→ **Work request**:
Your job is to write out each record exactly, leaving none out.

** Opening Given records block **

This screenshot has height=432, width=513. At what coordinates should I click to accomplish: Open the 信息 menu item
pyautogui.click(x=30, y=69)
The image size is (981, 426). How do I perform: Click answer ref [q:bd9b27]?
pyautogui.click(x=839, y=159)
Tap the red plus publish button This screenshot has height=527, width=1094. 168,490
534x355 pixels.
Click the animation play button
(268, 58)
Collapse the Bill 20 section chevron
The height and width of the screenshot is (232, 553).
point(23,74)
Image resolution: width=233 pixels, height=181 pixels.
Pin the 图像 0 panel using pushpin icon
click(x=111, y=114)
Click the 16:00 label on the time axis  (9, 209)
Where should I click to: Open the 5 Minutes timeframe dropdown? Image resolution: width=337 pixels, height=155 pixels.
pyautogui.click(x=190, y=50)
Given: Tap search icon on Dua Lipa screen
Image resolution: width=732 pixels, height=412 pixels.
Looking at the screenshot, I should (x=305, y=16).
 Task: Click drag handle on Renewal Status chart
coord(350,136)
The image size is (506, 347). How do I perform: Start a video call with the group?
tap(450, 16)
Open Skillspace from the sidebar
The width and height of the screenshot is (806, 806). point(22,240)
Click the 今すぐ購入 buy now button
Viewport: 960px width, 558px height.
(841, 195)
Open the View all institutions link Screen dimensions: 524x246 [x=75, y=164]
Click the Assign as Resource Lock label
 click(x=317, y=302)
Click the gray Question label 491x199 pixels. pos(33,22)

** Closing Given records block **

→ **Output below**:
This screenshot has height=432, width=513. At what coordinates should I click to accomplish: Open the 信息 menu item
pyautogui.click(x=30, y=69)
The image size is (981, 426). How do I perform: Click answer ref [q:bd9b27]?
pyautogui.click(x=839, y=159)
Tap the red plus publish button This screenshot has height=527, width=1094. 168,490
534x355 pixels.
Click the animation play button
(268, 58)
Collapse the Bill 20 section chevron
The height and width of the screenshot is (232, 553).
point(23,74)
Image resolution: width=233 pixels, height=181 pixels.
Pin the 图像 0 panel using pushpin icon
click(x=111, y=114)
Click the 16:00 label on the time axis  (9, 209)
Where should I click to: Open the 5 Minutes timeframe dropdown? Image resolution: width=337 pixels, height=155 pixels.
pyautogui.click(x=190, y=50)
Given: Tap search icon on Dua Lipa screen
Image resolution: width=732 pixels, height=412 pixels.
Looking at the screenshot, I should (x=305, y=16).
 Task: Click drag handle on Renewal Status chart
coord(350,136)
The image size is (506, 347). How do I perform: Start a video call with the group?
tap(450, 16)
Open Skillspace from the sidebar
The width and height of the screenshot is (806, 806). point(22,240)
Click the 今すぐ購入 buy now button
Viewport: 960px width, 558px height.
(841, 195)
Open the View all institutions link Screen dimensions: 524x246 [x=75, y=164]
Click the Assign as Resource Lock label
 click(x=317, y=302)
Click the gray Question label 491x199 pixels. pos(33,22)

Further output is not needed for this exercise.